Encore un nouveau morceau. " El Gato " défi de trompettistes entre Clark Terry, Shorty Baker, Cat Anderson et Ray Nance. Ca swingue, pétarade comme un feu d'artifices de cuivres, avec ce Latin Tinge cher à Jelly Roll Morton. Leandro Barbieri, né en 1934, a forcément écouté ce morceau avant de se faire appeler " Gato ". Duke Ellington se lève pour veiller sur l'orchestre. ay Nance joue de la trompette avec un chapeau melon devant l'embouchure. Ca fait un sacré wouah wouah, nom d'un chien! Sam Woodyard tient le beat alors que l'orchestre se déchaîne derrière les trompettistes. Rappelons que Ray Nance était violoniste classique de formation. Aucun orchestre classique de l'époque n'aurait voulu d'un Nègre parmi ses membres. Alors, il est devenu chanteur, violoniste et trompettiste de Jazz. Tant pis pour le classique. Tant mieux pour le Jazz.

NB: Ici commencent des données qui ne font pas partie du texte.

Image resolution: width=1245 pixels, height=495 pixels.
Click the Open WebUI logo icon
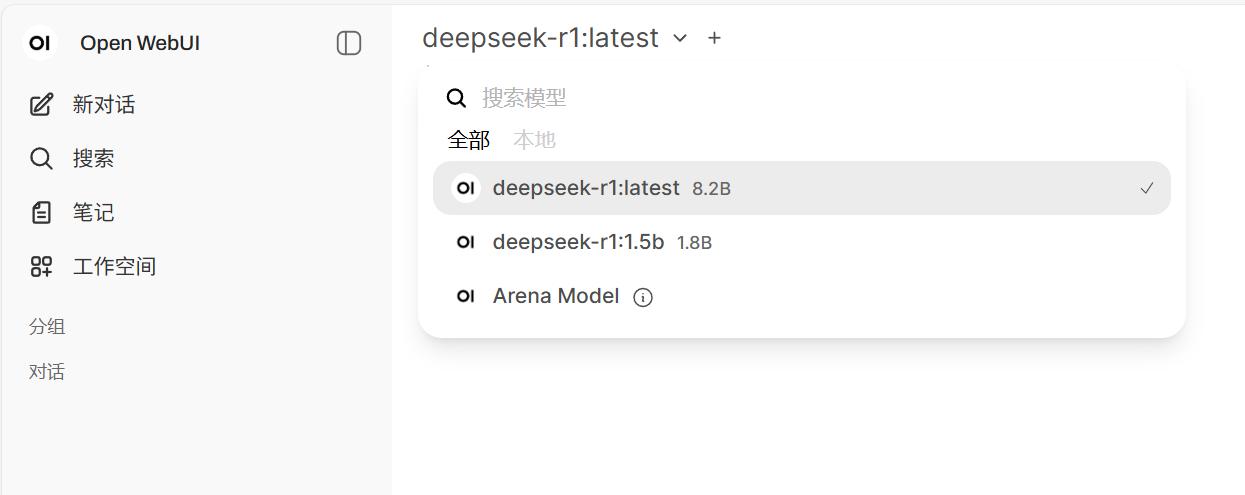click(40, 43)
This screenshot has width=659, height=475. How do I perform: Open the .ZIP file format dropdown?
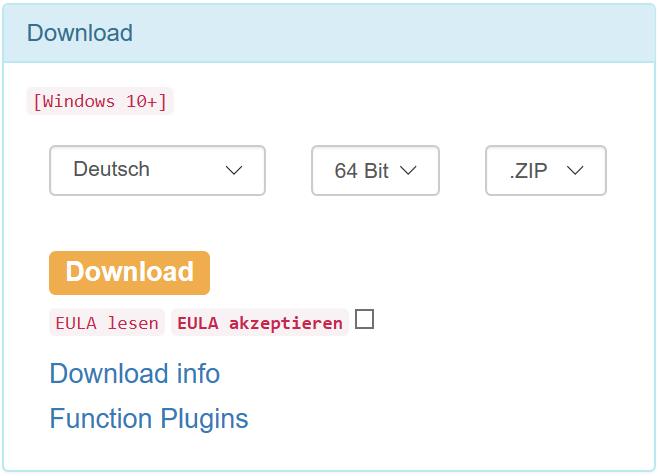click(545, 171)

" Take The A Train " (Billy Strayhorn). Le thème habituel d'ouverture clôt ici ce concert de Duke Ellington. Numéro vocal de Ray Nance en duo avec Paul Gonsalves. Et les accords de Duke Ellington au piano! Quelles grandes délices musicales! Paul Gonsalves enchaîne en jouant le thème au ralenti. Il était alcoolique et pouvait s'endormir durant le concert. Ses voisins le réveillaient avant son solo mais, une fois lancé, personne ne le revoyait. Quelle accélération! et sans brutalité. Sam Woodyard marque un tempo de cheval au galop. L'orchestre se tait pour laisser jouer Paul Gonsalves jusqu'à la claque finale.

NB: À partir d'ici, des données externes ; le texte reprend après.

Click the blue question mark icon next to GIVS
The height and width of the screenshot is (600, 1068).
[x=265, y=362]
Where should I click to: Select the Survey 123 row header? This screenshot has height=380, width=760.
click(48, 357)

Lectrices bluesy, lectrices swinguants, si, contrairement à Boris Vian, vous n'étiez pas présents à ce concert de Duke Ellington, à Paris, salle Pleyel, le 20 novembre 1958, remerciez la télévision française qui en diffusa 31'48s en direct, images conservées pieusement par l'Institut National de l'Audiovisuel, vendues en DVD et diffusées par Mezzo le jeudi 2 janvier 2014 à 20h30 suivies d'une Jazz Session de Dizzy Gillespie en 1970. Une belle soirée de digestion du réveillon en perspective.
En 2014, cela fera 40 ans qu'Edward Kennedy " Duke " Ellington aura quitté ce monde. Il conviendra donc de célébrer comme il le mérite le plus grand compositeur et chef d'orchestre de l'histoire du Jazz tout au long de l'année. En commençant dès le jeudi 2 janvier sur Mezzo.